Bowl with incised lines below the rim

  • Stoneware with wood-ash glaze
  • 15.6 cm
  • 1075-1250, Angkor period
  • Origin: Cambodia or Northeast Thailand
  • Gift of Victor and Takako Hauge
  • S1996.175

Published References

1. Lawton, Thomas, and Thomas W. Lentz. 1988. Beyond the Legacy: Anniversary Acquisitions for the Freer Gallery of Art and the Arthur M. Sackler Gallery. Washington, D.C.: Smithsonian Institution Press, 208–211.

2. Cort, Louise Allison, Massumeh Farhad, and Ann C. Gunter. 2000. Asian Traditions in Clay: The Hauge Gifts.

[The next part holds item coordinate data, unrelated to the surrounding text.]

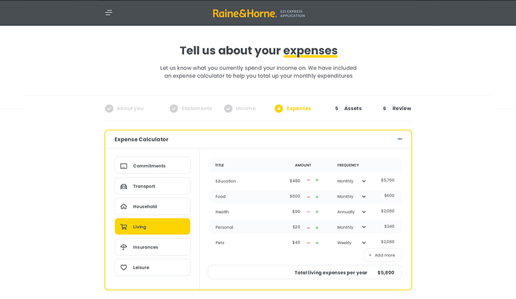Click the Add more button
Screen dimensions: 516x299
(x=382, y=255)
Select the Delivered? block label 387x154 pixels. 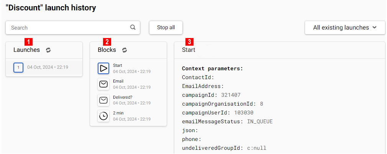[121, 97]
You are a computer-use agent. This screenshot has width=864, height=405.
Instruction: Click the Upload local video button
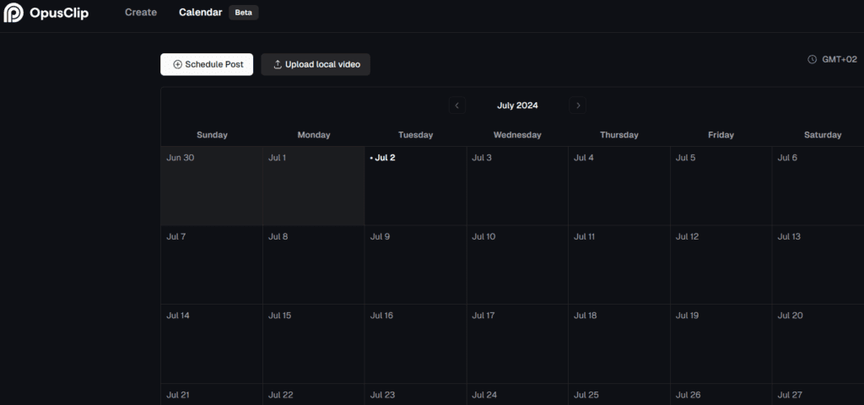coord(316,65)
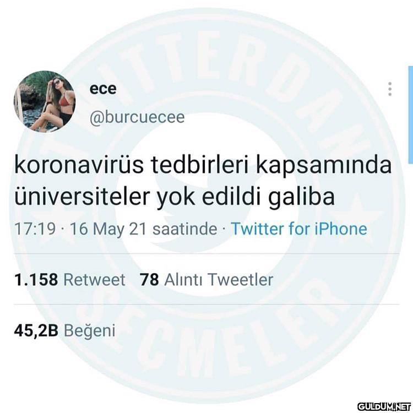Image resolution: width=413 pixels, height=413 pixels.
Task: Select the 17:19 tweet timestamp
Action: (35, 229)
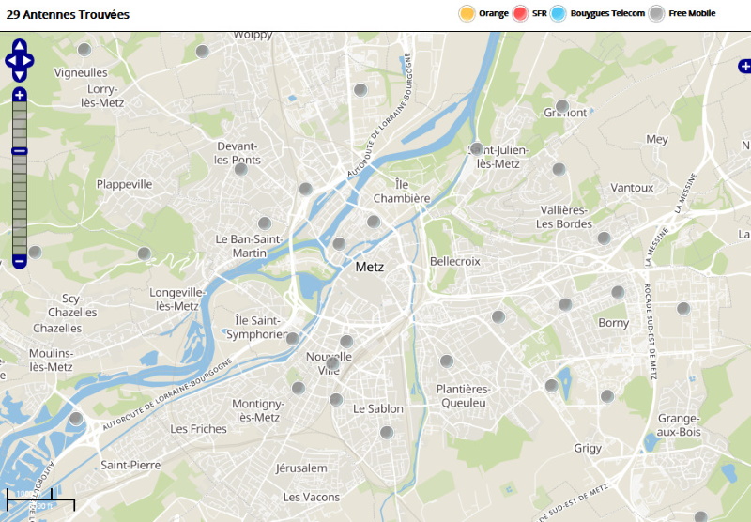Zoom out with the bottom minus button

pyautogui.click(x=19, y=261)
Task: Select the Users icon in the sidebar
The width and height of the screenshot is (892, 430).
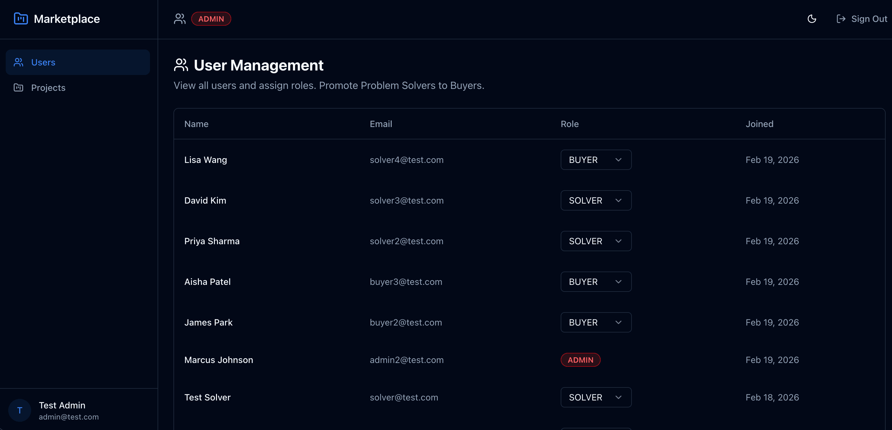Action: [x=18, y=62]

Washington, D.C.: Freer Gallery of Art and Arthur M. Sackler Gallery, 148 (illus.), no. 70.

3. Cort, Louise Allison (translated by Tabata Yukitsugu). 2002. "Kumeeru tōki—Hauge korekushon wo chūshin to shita Kumeeru tōki no kenkyū (Khmer ceramics—research on Khmer ceramics centering on the Hauge collection)." Tōnan Ajia kōkogaku [Journal of Southeast Asian Archaeology] (Journal of the Japan Society of Southeast Asian Archaeology) 22: 165, cat. no. 70.

Curatorial Remarks

1. (Victor Hauge, November 1996) Light-green-glazed bowl with two grooves below rim.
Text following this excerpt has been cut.